● SET TASK
Please switch "options button" to "settings button" in the entries, starting with the line that contains "Click the 选项" and going on through the line that contains "pyautogui.click(x=302, y=841)", and give those lines again with nothing else changed.

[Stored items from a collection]
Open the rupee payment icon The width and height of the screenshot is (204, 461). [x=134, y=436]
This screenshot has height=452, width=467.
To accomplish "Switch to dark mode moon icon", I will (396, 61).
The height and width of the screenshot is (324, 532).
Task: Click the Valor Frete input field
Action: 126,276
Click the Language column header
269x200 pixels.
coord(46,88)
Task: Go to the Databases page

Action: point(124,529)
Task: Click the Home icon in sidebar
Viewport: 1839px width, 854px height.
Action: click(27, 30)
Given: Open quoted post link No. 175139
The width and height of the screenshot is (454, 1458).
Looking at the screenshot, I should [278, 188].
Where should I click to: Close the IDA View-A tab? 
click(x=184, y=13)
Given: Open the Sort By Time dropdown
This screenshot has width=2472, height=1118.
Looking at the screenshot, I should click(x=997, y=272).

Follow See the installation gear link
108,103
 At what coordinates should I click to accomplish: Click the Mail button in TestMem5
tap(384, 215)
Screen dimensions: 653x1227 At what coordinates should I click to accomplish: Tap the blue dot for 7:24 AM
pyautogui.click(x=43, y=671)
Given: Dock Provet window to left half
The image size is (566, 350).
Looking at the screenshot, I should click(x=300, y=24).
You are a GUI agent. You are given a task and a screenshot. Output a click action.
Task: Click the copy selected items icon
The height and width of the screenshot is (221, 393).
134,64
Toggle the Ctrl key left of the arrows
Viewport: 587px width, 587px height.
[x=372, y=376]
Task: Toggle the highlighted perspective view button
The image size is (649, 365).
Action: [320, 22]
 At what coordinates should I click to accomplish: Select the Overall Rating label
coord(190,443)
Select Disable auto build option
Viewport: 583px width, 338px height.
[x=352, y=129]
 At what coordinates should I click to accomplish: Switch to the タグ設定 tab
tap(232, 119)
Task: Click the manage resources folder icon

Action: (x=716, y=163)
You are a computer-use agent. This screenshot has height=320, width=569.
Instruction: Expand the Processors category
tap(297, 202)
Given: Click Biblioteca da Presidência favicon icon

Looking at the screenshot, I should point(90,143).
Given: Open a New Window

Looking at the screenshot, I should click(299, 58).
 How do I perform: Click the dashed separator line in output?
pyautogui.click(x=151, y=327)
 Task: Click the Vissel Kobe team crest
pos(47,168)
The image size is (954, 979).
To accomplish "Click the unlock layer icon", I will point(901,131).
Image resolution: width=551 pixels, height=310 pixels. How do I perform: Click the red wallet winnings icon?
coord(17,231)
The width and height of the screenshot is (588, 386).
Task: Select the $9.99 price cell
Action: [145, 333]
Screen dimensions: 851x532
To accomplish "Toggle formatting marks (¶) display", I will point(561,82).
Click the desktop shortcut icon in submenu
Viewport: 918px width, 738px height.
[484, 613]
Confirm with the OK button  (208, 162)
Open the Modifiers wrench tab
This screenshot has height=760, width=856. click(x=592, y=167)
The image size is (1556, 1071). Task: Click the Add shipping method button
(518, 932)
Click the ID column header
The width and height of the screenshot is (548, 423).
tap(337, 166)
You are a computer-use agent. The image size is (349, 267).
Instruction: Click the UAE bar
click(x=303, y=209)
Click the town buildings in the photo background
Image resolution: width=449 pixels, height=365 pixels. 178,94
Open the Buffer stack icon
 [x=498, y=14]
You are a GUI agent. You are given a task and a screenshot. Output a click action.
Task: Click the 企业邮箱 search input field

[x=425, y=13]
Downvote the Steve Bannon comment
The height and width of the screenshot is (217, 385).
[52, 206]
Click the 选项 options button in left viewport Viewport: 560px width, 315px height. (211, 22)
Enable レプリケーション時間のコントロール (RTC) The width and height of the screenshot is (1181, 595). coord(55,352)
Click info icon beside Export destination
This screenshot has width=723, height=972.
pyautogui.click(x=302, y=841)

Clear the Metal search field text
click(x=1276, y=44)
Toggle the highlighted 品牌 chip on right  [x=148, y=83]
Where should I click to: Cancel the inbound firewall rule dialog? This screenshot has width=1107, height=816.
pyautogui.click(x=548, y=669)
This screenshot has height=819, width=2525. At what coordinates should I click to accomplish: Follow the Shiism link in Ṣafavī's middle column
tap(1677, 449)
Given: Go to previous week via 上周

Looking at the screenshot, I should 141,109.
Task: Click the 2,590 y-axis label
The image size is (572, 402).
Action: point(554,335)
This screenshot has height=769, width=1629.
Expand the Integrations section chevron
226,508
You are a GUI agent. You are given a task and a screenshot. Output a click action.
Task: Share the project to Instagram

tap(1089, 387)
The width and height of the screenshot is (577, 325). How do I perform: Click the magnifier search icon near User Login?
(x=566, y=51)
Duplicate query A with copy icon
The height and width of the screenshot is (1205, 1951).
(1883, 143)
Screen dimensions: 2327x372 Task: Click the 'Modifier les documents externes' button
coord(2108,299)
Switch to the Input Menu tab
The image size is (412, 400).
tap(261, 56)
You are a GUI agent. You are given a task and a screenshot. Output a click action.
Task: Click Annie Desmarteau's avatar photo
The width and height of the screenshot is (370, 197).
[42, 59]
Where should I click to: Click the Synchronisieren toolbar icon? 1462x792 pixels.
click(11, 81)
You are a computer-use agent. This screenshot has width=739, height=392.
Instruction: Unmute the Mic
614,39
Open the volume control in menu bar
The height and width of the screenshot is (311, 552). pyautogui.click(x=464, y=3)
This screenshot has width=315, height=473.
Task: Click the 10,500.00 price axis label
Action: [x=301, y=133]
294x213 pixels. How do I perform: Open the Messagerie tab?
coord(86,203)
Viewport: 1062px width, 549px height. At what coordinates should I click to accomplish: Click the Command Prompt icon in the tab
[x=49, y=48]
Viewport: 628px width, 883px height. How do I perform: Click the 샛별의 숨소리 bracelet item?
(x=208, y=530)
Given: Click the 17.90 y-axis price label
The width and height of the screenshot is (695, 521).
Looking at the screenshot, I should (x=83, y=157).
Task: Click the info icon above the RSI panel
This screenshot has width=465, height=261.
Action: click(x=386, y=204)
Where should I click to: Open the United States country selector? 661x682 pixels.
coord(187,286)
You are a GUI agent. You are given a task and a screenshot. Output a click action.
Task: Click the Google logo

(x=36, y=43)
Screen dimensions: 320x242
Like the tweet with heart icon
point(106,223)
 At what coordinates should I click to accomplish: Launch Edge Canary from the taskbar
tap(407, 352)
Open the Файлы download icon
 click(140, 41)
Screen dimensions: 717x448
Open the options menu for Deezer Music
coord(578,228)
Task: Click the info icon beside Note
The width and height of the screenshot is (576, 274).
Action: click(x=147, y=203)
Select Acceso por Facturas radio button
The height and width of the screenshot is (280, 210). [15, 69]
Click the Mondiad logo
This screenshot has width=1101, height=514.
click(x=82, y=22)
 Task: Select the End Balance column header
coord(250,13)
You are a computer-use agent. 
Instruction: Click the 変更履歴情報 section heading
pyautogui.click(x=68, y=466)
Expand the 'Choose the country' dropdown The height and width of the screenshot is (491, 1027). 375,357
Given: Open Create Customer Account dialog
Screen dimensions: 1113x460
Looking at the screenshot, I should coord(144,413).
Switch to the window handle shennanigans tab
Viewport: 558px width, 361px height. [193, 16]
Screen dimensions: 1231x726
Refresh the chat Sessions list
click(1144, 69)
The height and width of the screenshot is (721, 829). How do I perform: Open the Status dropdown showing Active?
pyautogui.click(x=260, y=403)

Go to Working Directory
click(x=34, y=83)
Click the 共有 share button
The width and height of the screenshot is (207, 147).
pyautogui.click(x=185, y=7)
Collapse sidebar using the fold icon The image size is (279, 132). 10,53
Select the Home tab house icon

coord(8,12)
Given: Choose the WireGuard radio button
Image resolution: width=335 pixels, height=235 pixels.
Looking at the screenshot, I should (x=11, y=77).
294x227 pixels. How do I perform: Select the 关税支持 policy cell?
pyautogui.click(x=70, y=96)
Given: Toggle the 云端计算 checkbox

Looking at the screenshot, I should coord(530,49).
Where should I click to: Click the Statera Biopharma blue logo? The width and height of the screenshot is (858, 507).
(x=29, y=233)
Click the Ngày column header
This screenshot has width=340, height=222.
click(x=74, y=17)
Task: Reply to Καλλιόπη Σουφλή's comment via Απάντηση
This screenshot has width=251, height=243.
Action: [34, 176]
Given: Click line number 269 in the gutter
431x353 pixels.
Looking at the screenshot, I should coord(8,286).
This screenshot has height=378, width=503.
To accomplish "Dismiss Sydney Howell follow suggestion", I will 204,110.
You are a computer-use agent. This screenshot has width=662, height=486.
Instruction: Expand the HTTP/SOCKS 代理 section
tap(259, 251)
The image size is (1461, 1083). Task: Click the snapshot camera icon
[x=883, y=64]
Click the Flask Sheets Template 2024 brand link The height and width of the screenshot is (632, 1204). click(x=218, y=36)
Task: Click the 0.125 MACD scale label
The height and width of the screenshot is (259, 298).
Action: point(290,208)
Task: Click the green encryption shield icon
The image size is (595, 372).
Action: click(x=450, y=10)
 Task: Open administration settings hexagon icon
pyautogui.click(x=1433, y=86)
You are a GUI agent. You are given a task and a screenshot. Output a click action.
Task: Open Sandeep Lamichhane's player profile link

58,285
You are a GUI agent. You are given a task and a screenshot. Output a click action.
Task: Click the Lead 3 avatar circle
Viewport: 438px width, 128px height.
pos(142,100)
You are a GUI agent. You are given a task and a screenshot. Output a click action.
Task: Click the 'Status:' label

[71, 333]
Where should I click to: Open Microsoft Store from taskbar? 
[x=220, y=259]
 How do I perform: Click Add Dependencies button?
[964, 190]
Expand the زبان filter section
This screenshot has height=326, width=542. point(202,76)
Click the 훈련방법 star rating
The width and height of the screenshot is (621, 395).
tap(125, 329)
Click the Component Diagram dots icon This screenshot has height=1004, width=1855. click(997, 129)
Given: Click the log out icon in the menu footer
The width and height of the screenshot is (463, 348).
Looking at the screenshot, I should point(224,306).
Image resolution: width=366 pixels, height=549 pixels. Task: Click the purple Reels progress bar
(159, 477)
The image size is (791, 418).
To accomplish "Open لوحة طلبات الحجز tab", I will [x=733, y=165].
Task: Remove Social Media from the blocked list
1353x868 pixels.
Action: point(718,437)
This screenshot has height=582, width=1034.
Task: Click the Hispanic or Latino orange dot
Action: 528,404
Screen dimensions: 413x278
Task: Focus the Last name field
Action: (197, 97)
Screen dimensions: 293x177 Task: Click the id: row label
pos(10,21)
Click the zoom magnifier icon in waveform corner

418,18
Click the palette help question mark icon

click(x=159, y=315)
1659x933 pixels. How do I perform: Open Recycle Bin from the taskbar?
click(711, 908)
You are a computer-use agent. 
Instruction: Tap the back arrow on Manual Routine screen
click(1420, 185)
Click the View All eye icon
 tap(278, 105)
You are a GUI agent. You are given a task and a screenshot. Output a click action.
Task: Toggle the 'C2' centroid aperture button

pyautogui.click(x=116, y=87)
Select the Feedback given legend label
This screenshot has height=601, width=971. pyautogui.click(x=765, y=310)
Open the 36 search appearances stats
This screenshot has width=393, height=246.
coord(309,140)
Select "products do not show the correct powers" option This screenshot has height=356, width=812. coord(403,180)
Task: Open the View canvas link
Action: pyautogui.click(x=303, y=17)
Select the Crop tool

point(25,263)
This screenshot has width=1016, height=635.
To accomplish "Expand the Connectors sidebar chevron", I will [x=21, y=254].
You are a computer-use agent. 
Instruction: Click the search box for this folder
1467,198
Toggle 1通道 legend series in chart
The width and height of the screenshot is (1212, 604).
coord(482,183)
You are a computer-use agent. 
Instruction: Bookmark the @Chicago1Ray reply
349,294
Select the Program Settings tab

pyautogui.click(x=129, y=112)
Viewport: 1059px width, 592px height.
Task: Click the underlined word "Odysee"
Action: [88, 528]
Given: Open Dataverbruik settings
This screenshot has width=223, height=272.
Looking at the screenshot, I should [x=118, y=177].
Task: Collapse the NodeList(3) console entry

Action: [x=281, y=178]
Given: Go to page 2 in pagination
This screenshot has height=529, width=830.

● FINAL RESULT
Click the 选项 settings button in left viewport Viewport: 560px width, 315px height. (211, 22)
Enable レプリケーション時間のコントロール (RTC) The width and height of the screenshot is (1181, 595). coord(55,352)
Click info icon beside Export destination
This screenshot has width=723, height=972.
pyautogui.click(x=302, y=841)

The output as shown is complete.